#### Problem to solve:
Every line of the data must be copied exactly.

#### Task input:

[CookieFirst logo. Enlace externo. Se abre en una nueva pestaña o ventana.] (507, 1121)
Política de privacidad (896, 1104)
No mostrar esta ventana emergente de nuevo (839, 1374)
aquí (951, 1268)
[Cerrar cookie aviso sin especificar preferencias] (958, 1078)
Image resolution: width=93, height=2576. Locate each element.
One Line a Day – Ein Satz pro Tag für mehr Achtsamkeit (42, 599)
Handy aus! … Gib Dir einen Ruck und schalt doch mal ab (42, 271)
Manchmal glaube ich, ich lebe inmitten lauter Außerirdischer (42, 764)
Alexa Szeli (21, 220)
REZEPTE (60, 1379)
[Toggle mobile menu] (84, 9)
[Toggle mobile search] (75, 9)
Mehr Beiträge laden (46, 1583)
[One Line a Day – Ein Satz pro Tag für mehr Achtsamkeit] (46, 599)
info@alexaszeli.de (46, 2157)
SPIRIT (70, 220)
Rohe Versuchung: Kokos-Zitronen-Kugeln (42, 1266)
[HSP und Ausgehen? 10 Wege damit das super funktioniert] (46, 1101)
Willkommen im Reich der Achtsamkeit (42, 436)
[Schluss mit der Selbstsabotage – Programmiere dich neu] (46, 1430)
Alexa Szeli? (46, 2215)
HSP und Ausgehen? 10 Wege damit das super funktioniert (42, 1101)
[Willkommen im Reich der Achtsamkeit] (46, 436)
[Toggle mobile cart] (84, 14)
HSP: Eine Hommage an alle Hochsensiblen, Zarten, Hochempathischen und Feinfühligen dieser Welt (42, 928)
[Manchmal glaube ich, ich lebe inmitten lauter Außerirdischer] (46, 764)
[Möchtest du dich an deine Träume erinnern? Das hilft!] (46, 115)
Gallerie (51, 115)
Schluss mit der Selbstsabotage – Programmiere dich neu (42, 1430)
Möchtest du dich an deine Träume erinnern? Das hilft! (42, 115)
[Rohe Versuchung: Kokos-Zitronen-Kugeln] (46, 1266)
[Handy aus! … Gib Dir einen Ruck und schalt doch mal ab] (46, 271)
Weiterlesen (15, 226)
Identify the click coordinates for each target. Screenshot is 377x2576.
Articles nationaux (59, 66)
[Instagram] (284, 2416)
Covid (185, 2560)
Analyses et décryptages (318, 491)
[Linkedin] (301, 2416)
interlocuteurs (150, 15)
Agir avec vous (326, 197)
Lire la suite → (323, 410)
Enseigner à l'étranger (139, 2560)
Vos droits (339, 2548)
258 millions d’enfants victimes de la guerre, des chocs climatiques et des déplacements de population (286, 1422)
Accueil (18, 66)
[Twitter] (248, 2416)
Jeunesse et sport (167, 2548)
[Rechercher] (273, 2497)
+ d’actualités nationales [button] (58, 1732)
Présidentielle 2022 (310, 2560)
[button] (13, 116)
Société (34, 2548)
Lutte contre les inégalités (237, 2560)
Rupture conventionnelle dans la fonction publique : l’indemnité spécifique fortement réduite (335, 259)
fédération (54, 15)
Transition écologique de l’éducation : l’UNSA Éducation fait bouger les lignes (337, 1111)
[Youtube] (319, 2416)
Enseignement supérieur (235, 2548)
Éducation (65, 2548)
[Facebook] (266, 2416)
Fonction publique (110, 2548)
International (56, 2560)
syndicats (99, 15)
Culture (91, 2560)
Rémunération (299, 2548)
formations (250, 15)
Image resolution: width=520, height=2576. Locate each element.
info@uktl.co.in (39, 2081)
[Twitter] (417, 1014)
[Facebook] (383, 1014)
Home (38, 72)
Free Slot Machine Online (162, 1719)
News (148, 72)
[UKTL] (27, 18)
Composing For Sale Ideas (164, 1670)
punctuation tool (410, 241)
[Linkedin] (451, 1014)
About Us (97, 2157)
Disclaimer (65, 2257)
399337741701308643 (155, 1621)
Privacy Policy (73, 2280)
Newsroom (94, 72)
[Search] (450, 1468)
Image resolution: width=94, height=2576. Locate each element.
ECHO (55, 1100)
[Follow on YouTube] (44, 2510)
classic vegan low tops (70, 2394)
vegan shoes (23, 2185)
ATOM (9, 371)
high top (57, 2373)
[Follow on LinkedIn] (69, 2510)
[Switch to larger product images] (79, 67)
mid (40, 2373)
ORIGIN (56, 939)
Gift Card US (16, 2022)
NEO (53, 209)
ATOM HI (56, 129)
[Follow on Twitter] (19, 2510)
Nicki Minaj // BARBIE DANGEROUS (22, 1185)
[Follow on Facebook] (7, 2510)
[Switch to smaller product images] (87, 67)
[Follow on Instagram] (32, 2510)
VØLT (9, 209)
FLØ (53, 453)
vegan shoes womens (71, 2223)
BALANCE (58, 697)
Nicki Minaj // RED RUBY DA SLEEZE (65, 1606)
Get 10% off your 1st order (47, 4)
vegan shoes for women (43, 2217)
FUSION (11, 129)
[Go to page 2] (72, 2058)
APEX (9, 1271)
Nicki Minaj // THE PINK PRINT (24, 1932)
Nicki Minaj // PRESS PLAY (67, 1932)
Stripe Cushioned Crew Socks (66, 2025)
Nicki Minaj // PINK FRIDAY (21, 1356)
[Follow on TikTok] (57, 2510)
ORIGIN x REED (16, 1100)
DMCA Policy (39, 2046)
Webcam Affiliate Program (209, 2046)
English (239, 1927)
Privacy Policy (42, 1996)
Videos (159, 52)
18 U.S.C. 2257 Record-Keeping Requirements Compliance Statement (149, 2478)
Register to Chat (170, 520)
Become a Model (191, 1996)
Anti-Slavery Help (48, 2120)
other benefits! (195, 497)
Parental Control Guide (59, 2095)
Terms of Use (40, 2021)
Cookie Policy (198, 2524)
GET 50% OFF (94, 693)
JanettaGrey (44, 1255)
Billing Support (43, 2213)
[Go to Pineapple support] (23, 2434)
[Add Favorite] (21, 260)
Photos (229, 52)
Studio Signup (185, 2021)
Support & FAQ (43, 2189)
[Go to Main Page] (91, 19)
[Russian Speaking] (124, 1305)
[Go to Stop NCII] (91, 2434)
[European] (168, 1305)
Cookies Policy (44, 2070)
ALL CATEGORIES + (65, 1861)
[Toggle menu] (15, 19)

#### Response box:
[CookieFirst logo. Enlace externo. Se abre en una nueva pestaña o ventana.] (507, 1121)
Política de privacidad (896, 1104)
No mostrar esta ventana emergente de nuevo (839, 1374)
aquí (951, 1268)
[Cerrar cookie aviso sin especificar preferencias] (958, 1078)
Image resolution: width=93, height=2576. Locate each element.
One Line a Day – Ein Satz pro Tag für mehr Achtsamkeit (42, 599)
Handy aus! … Gib Dir einen Ruck und schalt doch mal ab (42, 271)
Manchmal glaube ich, ich lebe inmitten lauter Außerirdischer (42, 764)
Alexa Szeli (21, 220)
REZEPTE (60, 1379)
[Toggle mobile menu] (84, 9)
[Toggle mobile search] (75, 9)
Mehr Beiträge laden (46, 1583)
[One Line a Day – Ein Satz pro Tag für mehr Achtsamkeit] (46, 599)
info@alexaszeli.de (46, 2157)
SPIRIT (70, 220)
Rohe Versuchung: Kokos-Zitronen-Kugeln (42, 1266)
[HSP und Ausgehen? 10 Wege damit das super funktioniert] (46, 1101)
Willkommen im Reich der Achtsamkeit (42, 436)
[Schluss mit der Selbstsabotage – Programmiere dich neu] (46, 1430)
Alexa Szeli? (46, 2215)
HSP und Ausgehen? 10 Wege damit das super funktioniert (42, 1101)
[Willkommen im Reich der Achtsamkeit] (46, 436)
[Toggle mobile cart] (84, 14)
HSP: Eine Hommage an alle Hochsensiblen, Zarten, Hochempathischen und Feinfühligen dieser Welt (42, 928)
[Manchmal glaube ich, ich lebe inmitten lauter Außerirdischer] (46, 764)
[Möchtest du dich an deine Träume erinnern? Das hilft!] (46, 115)
Gallerie (51, 115)
Schluss mit der Selbstsabotage – Programmiere dich neu (42, 1430)
Möchtest du dich an deine Träume erinnern? Das hilft! (42, 115)
[Rohe Versuchung: Kokos-Zitronen-Kugeln] (46, 1266)
[Handy aus! … Gib Dir einen Ruck und schalt doch mal ab] (46, 271)
Weiterlesen (15, 226)
Identify the click coordinates for each target. Screenshot is 377x2576.
Articles nationaux (59, 66)
[Instagram] (284, 2416)
Covid (185, 2560)
Analyses et décryptages (318, 491)
[Linkedin] (301, 2416)
interlocuteurs (150, 15)
Agir avec vous (326, 197)
Lire la suite → (323, 410)
Enseigner à l'étranger (139, 2560)
Vos droits (339, 2548)
258 millions d’enfants victimes de la guerre, des chocs climatiques et des déplacements de population (286, 1422)
Accueil (18, 66)
[Twitter] (248, 2416)
Jeunesse et sport (167, 2548)
[Rechercher] (273, 2497)
+ d’actualités nationales [button] (58, 1732)
Présidentielle 2022 (310, 2560)
[button] (13, 116)
Société (34, 2548)
Lutte contre les inégalités (237, 2560)
Rupture conventionnelle dans la fonction publique : l’indemnité spécifique fortement réduite (335, 259)
fédération (54, 15)
Transition écologique de l’éducation : l’UNSA Éducation fait bouger les lignes (337, 1111)
[Youtube] (319, 2416)
Enseignement supérieur (235, 2548)
Éducation (65, 2548)
[Facebook] (266, 2416)
Fonction publique (110, 2548)
International (56, 2560)
syndicats (99, 15)
Culture (91, 2560)
Rémunération (299, 2548)
formations (250, 15)
Image resolution: width=520, height=2576. Locate each element.
info@uktl.co.in (39, 2081)
[Twitter] (417, 1014)
[Facebook] (383, 1014)
Home (38, 72)
Free Slot Machine Online (162, 1719)
News (148, 72)
[UKTL] (27, 18)
Composing For Sale Ideas (164, 1670)
punctuation tool (410, 241)
[Linkedin] (451, 1014)
About Us (97, 2157)
Disclaimer (65, 2257)
399337741701308643 (155, 1621)
Privacy Policy (73, 2280)
Newsroom (94, 72)
[Search] (450, 1468)
Image resolution: width=94, height=2576. Locate each element.
ECHO (55, 1100)
[Follow on YouTube] (44, 2510)
classic vegan low tops (70, 2394)
vegan shoes (23, 2185)
ATOM (9, 371)
high top (57, 2373)
[Follow on LinkedIn] (69, 2510)
[Switch to larger product images] (79, 67)
mid (40, 2373)
ORIGIN (56, 939)
Gift Card US (16, 2022)
NEO (53, 209)
ATOM HI (56, 129)
[Follow on Twitter] (19, 2510)
Nicki Minaj // BARBIE DANGEROUS (22, 1185)
[Follow on Facebook] (7, 2510)
[Switch to smaller product images] (87, 67)
[Follow on Instagram] (32, 2510)
VØLT (9, 209)
FLØ (53, 453)
vegan shoes womens (71, 2223)
BALANCE (58, 697)
Nicki Minaj // RED RUBY DA SLEEZE (65, 1606)
Get 10% off your 1st order (47, 4)
vegan shoes for women (43, 2217)
FUSION (11, 129)
[Go to page 2] (72, 2058)
APEX (9, 1271)
Nicki Minaj // THE PINK PRINT (24, 1932)
Nicki Minaj // PRESS PLAY (67, 1932)
Stripe Cushioned Crew Socks (66, 2025)
Nicki Minaj // PINK FRIDAY (21, 1356)
[Follow on TikTok] (57, 2510)
ORIGIN x REED (16, 1100)
DMCA Policy (39, 2046)
Webcam Affiliate Program (209, 2046)
English (239, 1927)
Privacy Policy (42, 1996)
Videos (159, 52)
18 U.S.C. 2257 Record-Keeping Requirements Compliance Statement (149, 2478)
Register to Chat (170, 520)
Become a Model (191, 1996)
Anti-Slavery Help (48, 2120)
other benefits! (195, 497)
Parental Control Guide (59, 2095)
Terms of Use (40, 2021)
Cookie Policy (198, 2524)
GET 50% OFF (94, 693)
JanettaGrey (44, 1255)
Billing Support (43, 2213)
[Go to Pineapple support] (23, 2434)
[Add Favorite] (21, 260)
Photos (229, 52)
Studio Signup (185, 2021)
Support & FAQ (43, 2189)
[Go to Main Page] (91, 19)
[Russian Speaking] (124, 1305)
[Go to Stop NCII] (91, 2434)
[European] (168, 1305)
Cookies Policy (44, 2070)
ALL CATEGORIES + (65, 1861)
[Toggle menu] (15, 19)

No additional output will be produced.